— DATA TO USE —

******************************

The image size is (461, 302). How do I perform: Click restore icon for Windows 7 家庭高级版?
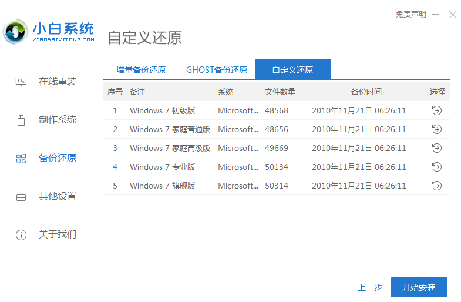(x=436, y=148)
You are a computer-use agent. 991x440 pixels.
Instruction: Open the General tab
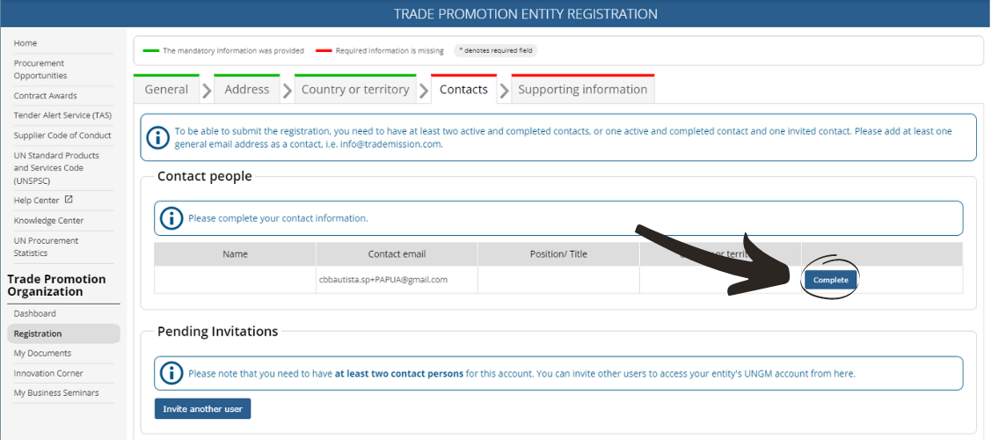166,90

******************************

— WHAT IS EXPECTED —
In your reply, every line of the material should appear exactly as written, and no picture should.

— OUTPUT —
The image size is (461, 302). How do I perform: Click restore icon for Windows 7 家庭高级版?
(x=436, y=148)
You are a computer-use agent. 991x440 pixels.
Instruction: Open the General tab
166,90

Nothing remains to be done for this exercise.